Dios nos ha hecho a su imagen y semejanza. Como Él, somos capaces de amar y de crear, hemos sido dotados con esta tremenda riqueza, los millones de que habla la parábola. Por haber sido creados a su semejanza, hemos sido creados creadores; por haber sido creados por amor, hemos sido creados para amar, libremente. Pero somos creaturas, y tenemos límites, y quizá uno de los más dañinos, es el miedo. Y es un límite autoimpuesto. El miedo al fracaso, al qué dirán, al ridículo, a dar el paso siguiente, a equivocarnos; el miedo a amar. Por algo dicen algunos que la felicidad está ahí, justo junto al miedo, justo después de él.

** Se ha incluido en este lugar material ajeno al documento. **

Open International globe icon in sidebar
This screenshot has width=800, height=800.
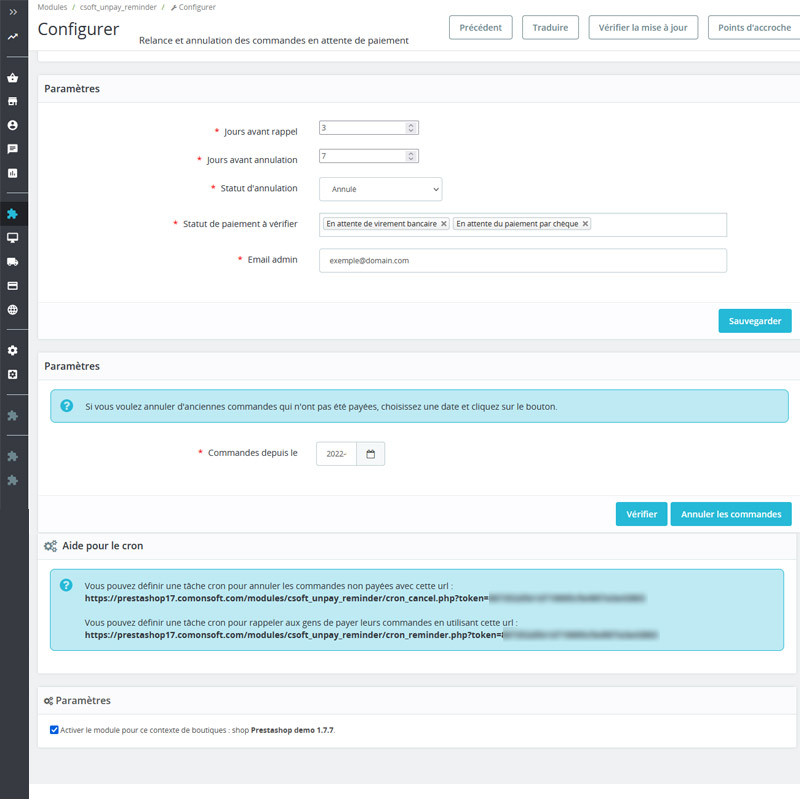point(13,310)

Se salvan los que arriesgan, los que buscan, los que luchan, los que sudan, los que ponen el corazón en las manos y en los pies; en lo que hacen y en el camino que recorren. Se salvan los que aman; los que no esconden el amor y la misericordia con que fueron hechos y que Dios puso en su corazón; los que aman como ama Dios: sin límites ni condiciones; a los últimos y a los que menos tienen; los que comparten; los que no temen a ensuciarse las manos con el barro del otro; los que tienden la mano a los que han caído; los que perdonan; los que no juzgan por un error, los que dan una segunda oportunidad; los que bendicen; los que incluyen; los que comparten; los que no se dejan arrebatar la creatividad, ni la sonrisa ni la esperanza; los que, como el P. José María Vilaseca, se desviven por hacer siempre y en todo lo mejor. Son los que en el encuentro con su Señor que ha vuelto, ponen en sus manos una riqueza mayor a la recibida: más amor y más amados, historias de salvación con nombre y apellidos.

Los que tienen miedo, los que regatean el amor, el perdón, las segundas oportunidades; los que no bendicen porque “faltan a la regla”, los que dicen “tener miedo a Dios” y se van derechitos por el camino sin voltear a los lados para no comprometerse con los marginados; los que ven pecado en todos lados y prefieren el absurdo del quietismo y la inmovilidad para no pecar; los que disfrazan su mediocridad de prudencia; los que prefieren la comodidad de la rutina a la incierto desafío del cambio; los que no aman ni saben amar, los que esconden en la tierra el creativo, el amoroso, el libre Espíritu de Dios, esos son los que mueren como viven: solos y vacíos, sin luz.

Es cierto, no siempre nos salen las cosas bien ni a la primera, ningún inversionista gana diario, ni todos los sábados son de gloria. Pero al menos hay que intentarlo, a pesar del miedo y del fracaso, que no es playa de náufragos, sino bandera de sobrevivientes. El fracaso lo narran quienes lo superan. Dios no puede ser enterrado; ni su reinado, ni el amor, ni el Espíritu. Hay que dejarse llevar del Espíritu, intentar la salvación. Si no intentamos, no la lograremos, pero si intentamos, al menos puede que pueda.